On Pandorum
Pandorum: A Movie Review
By John David Ebert
Christian Alvart’s Pandorum aspires to the great science fiction tradition in cinema that began with 2001: A Space Odyssey and continues down through Alien and Sunshine. In the latter film, there is evident not only an increasing pessimism regarding technology and space exploration in general, but there is also a decline of artistic quality, coherence and clarity of vision.
Pandorum takes a dim view of space exploration and colonization. Its plot concerns an exodus from earth of thousands of human beings aboard a space ark that is sent to colonize a newly discovered world named Tanis, which has a climate and environment exactly like that of earth’s. The entire crew is put into hypersleep for the many years that the voyage takes, and as the film opens, two crew members have awakened to find themselves in a dire situation. It is gradually revealed that other humans aboard the ship have awoken from their slumbers and gradually, over time, have devolved into a race of strange mutants reminiscent of the creatures in the movie I am Legend.
The problem with the film, though, is that it is composed of a mosaic of cliched scenes stolen from every science fiction film that has been made since Alien: it is a sort of cross between that film and the zombie genre, which has become increasingly and drearily more and more popular as time has transpired. The film lacks originality and it is completely uninspired.

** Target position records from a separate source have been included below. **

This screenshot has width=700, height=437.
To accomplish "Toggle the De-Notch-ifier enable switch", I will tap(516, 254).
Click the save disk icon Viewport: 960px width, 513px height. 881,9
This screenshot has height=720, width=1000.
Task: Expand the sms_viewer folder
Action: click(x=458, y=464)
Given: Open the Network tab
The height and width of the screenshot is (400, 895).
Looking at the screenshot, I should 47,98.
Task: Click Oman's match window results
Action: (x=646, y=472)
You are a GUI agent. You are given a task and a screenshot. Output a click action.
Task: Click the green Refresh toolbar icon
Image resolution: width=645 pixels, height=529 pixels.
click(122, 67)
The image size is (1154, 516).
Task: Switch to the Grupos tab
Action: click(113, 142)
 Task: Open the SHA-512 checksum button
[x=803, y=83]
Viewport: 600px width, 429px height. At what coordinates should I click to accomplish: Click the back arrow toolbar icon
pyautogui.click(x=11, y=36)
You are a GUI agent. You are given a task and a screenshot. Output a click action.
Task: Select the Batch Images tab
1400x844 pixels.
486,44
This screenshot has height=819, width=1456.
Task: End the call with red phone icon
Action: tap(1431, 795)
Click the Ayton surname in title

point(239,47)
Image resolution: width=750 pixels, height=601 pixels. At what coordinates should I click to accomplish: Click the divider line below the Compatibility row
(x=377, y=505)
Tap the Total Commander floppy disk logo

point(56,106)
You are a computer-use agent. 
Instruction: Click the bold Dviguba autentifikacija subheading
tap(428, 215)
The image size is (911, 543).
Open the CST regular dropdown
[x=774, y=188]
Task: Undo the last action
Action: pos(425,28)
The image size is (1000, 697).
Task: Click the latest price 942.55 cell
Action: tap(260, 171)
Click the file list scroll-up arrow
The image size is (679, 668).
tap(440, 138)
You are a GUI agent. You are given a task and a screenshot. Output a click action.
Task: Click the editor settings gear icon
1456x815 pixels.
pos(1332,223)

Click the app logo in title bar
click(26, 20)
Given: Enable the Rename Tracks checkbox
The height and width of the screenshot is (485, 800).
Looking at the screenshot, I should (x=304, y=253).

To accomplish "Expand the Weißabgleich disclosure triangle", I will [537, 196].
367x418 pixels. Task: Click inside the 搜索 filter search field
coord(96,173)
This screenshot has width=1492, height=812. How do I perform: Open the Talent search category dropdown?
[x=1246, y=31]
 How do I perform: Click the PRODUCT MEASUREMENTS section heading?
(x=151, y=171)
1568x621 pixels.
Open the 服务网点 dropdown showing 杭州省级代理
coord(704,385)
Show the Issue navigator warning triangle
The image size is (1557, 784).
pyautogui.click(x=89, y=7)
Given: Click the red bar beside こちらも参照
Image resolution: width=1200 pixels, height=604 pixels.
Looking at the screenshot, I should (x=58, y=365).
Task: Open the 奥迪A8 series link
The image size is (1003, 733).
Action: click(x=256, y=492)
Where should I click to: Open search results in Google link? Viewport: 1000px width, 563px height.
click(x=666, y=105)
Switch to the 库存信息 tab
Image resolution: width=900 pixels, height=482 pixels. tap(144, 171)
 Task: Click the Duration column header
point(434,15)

Pandorum reminds me of all the low grade sci-fi movies of the 1970s, the epoch of the great drive in space operas: remember “gems” like Saturn 3 with Farrah Fawcett or Damnation Alley or Battle Beyond the Stars? Atrocious films, all, but fun to watch nevertheless. Pandorum exists on the level of these films, with slightly better special effects, but it lacks the charm and naivety of that wonderful epoch.
Science fiction films, it seems, are on the wane. They are thoughtlessly made and based largely on rehashes of films from the 70s and 80s. They dazzle with all their hi-tech artifice, but they are churned out by anonymous directors and screenwriters with no real love for, or understanding of, the genre.
I look forward to James Cameron’s Avatar, but it remains to be seen whether the genre can be rescued or is becoming as moribund as the Western was in the late 1970s.